The weighted-type fractional Fourier transform (WFRFT)-based hybrid carrier (HC) system has been proposed to bridge the gap between orthogonal frequency division multiplexing (OFDM) system and single-carrier system with frequency domain equalization (SC-FDE). In this paper, we propose a novel HC system based on efficient fast-convolution (FC) without a cyclic prefix to meet the requirements of complex scenarios towards future communications. The proposed system can achieve flexible optimization of system performance, such as minimizing out-of-band emission (OOBE), peak to average power ratio (PAPR) and bit error rate (BER). This efficient FC based hybrid carrier (FCHC) system is among the most competitive waveforms. The closed-form BER expressions are derived and analyzed over additive white Gaussian noise (AWGN) and frequency-selective fading channels. A modified equalizer over frequency-selective channels is also provided to resist the inter-block interference (IBI).
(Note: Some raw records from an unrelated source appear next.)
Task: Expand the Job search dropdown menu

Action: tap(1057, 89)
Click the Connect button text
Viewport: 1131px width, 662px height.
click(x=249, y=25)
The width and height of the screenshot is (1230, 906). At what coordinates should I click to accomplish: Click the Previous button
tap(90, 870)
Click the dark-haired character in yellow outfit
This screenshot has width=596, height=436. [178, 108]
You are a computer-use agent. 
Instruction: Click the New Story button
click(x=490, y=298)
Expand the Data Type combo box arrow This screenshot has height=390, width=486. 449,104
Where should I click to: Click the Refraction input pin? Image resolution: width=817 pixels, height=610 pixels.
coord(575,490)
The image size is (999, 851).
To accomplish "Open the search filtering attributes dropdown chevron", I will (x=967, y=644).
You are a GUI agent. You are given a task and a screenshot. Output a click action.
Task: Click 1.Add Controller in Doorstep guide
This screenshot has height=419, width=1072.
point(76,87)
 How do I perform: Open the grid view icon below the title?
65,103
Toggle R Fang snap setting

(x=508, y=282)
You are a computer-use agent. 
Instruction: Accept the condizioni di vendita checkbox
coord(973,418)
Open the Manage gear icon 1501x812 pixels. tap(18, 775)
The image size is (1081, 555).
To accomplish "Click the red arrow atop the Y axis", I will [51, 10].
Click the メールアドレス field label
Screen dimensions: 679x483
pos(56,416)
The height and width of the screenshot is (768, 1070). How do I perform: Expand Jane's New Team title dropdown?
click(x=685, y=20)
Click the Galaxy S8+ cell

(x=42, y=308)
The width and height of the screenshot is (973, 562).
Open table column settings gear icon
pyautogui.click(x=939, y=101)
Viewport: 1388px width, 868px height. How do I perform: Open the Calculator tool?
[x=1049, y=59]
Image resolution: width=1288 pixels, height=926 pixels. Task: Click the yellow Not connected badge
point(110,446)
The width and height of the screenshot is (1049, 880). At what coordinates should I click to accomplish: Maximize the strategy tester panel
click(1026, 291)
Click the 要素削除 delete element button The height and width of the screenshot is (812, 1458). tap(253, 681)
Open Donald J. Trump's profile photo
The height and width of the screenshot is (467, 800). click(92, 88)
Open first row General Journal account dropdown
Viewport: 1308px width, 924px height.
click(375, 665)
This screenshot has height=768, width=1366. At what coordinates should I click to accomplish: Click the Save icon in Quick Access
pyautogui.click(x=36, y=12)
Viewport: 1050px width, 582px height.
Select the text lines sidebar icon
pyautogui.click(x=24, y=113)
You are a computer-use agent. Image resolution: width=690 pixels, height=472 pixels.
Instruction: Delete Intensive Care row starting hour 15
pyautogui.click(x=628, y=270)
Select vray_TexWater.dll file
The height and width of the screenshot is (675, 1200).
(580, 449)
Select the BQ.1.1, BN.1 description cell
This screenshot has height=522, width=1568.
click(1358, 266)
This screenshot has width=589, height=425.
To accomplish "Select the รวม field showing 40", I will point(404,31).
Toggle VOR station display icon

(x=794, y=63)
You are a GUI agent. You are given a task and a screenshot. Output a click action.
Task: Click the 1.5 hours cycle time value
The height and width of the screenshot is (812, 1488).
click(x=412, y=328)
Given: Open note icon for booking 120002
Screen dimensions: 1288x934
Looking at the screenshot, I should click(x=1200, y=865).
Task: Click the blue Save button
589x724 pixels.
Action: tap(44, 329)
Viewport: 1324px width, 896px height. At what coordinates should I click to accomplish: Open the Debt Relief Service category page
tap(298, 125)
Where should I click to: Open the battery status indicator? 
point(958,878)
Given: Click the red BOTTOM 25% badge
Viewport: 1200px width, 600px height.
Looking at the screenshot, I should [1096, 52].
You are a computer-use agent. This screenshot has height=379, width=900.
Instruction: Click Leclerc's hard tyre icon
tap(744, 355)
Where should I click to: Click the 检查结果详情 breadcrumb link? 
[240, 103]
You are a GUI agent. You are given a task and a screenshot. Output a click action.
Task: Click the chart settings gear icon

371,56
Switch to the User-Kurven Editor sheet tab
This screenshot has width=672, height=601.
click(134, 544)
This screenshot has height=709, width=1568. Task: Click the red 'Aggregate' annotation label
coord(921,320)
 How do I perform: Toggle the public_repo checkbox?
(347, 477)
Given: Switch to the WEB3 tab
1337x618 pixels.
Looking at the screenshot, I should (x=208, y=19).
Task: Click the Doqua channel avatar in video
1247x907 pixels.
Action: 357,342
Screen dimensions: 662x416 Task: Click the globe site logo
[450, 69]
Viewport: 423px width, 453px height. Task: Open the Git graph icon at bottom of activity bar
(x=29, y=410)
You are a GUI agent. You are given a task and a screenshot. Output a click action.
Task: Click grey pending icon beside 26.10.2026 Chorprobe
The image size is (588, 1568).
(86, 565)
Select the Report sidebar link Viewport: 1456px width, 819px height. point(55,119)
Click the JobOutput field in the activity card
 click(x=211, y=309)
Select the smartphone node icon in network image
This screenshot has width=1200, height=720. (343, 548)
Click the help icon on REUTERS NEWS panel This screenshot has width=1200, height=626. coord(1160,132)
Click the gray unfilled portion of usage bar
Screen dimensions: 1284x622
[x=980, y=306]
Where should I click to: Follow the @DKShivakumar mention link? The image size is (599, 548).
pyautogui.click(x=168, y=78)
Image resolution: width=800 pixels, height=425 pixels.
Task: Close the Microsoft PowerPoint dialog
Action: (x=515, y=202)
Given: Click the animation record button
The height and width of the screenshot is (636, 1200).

Moreover, the banded minimum mean-square error (MMSE) equalization based on FC can be embedded in the proposed system over doubly-selective channels, and then the interference caused by fading channels can be further suppressed through the combination of FC and HC. The simulation results demonstrate the superiority of the proposed system over the conventional HC system in terms of OOBE, PAPR and BER. The significant flexibility and combined performance advantages make the proposed system a potential scheme for future communications.